Spatial-Temporal Transformer based Video Compression Framework

Learned video compression (LVC) has witnessed remarkable advancements in recent years. Similar as the traditional video coding, LVC inherits motion estimation/compensation, residual coding and other modules, all of which are implemented with neural networks (NNs). However, within the framework of NNs and its training mechanism using gradient backpropagation, most existing works often struggle to consistently generate stable motion information, which is in the form of geometric features, from the input color features. Moreover, the modules such as the inter-prediction and residual coding are independent from each other, making it inefficient to fully reduce the spatial-temporal redundancy. To address the above problems, in this paper, we propose a novel Spatial-Temporal Transformer based Video Compression (STT-VC) framework. It contains a Relaxed Deformable Transformer (RDT) with Uformer based offsets estimation for motion estimation and compensation, a Multi-Granularity Prediction (MGP) module based on multi-reference frames for prediction refinement, and a Spatial Feature Distribution prior based Transformer (SFD-T) for efficient temporal-spatial joint residual compression. Specifically, RDT is developed to stably estimate the motion information between frames by thoroughly investigating the relationship between the similarity based geometric motion feature extraction and self-attention. MGP is designed to fuse the multi-reference frame information by effectively exploring the coarse-grained prediction feature generated with the coded motion information. SFD-T is to compress the residual information by jointly exploring the spatial feature distributions in both residual and temporal prediction to further reduce the spatial-temporal redundancy. Experimental results demonstrate that our method achieves the best result with 13.5% BD-Rate saving over VTM.

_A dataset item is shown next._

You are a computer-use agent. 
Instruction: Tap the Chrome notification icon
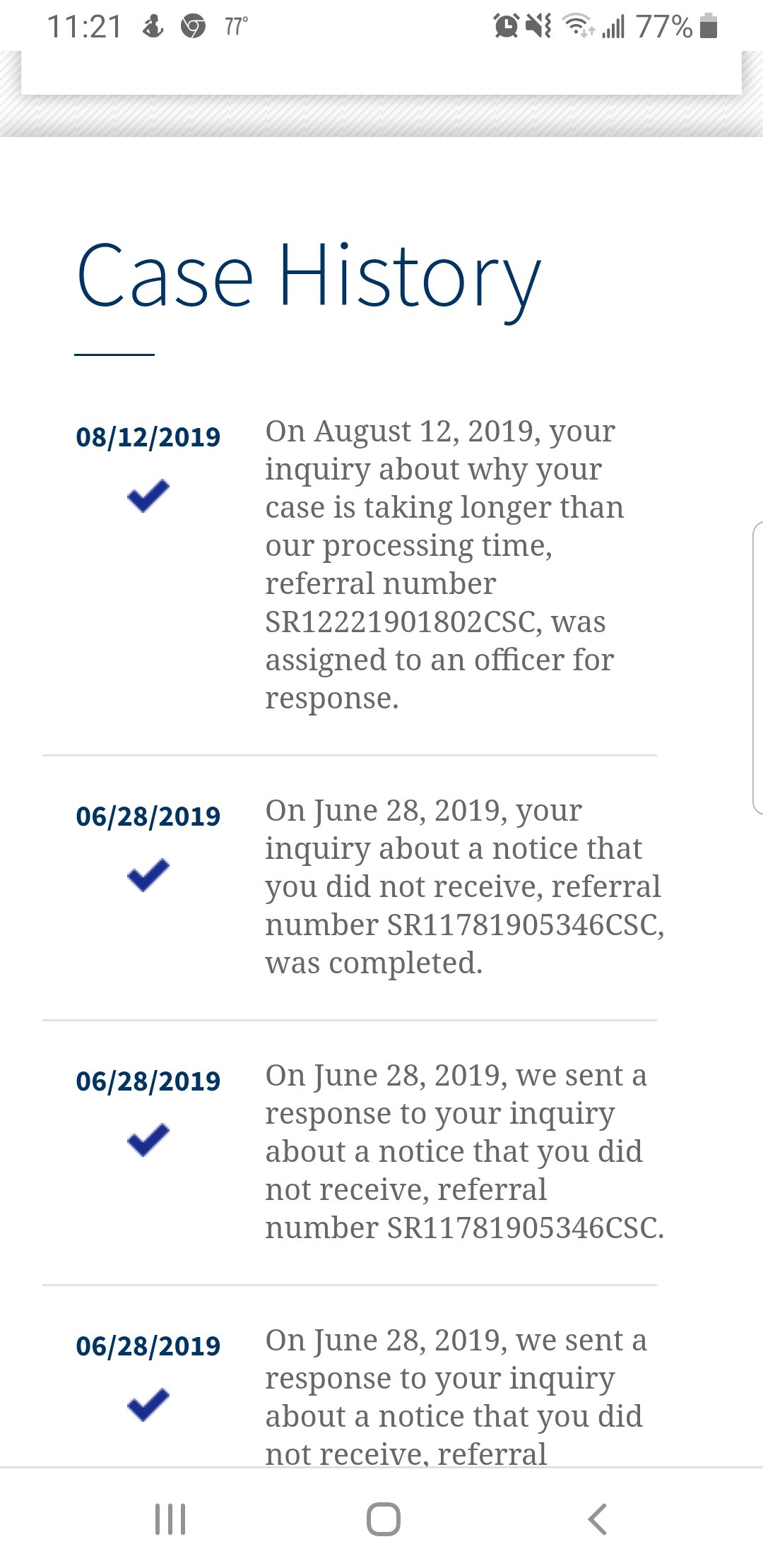click(x=193, y=27)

翻译：学习型视频压缩（LVC）近年来取得了显著进展。与传统视频编码类似，LVC继承了运动估计/补偿、残差编码等模块，这些模块均通过神经网络实现。然而，在神经网络框架及其基于梯度反向传播的训练机制下，现有方法往往难以从输入的颜色特征中持续生成稳定的运动信息（以几何特征形式呈现）。此外，帧间预测与残差编码等模块彼此独立，导致难以充分降低时空冗余。针对上述问题，本文提出了一种新颖的时空Transformer视频压缩（STT-VC）框架。该框架包含：用于运动估计与补偿的松弛可变形Transformer（RDT），其采用基于Uformer的偏移估计；基于多参考帧的多粒度预测（MGP）模块用于预测精化；以及基于空间特征分布先验的Transformer（SFD-T）用于高效的时序-空间联合残差压缩。具体而言，RDT通过深入探究基于相似性的几何运动特征提取与自注意力机制之间的关系，实现了帧间运动信息的稳定估计。MGP通过有效融合编码运动信息生成的粗粒度预测特征，实现了多参考帧信息的融合。SFD-T通过联合探索残差与时序预测中的空间特征分布来压缩残差信息，从而进一步降低时空冗余。实验结果表明，本方法相较于VTM实现了13.5%的BD-Rate节省，达到了最优性能。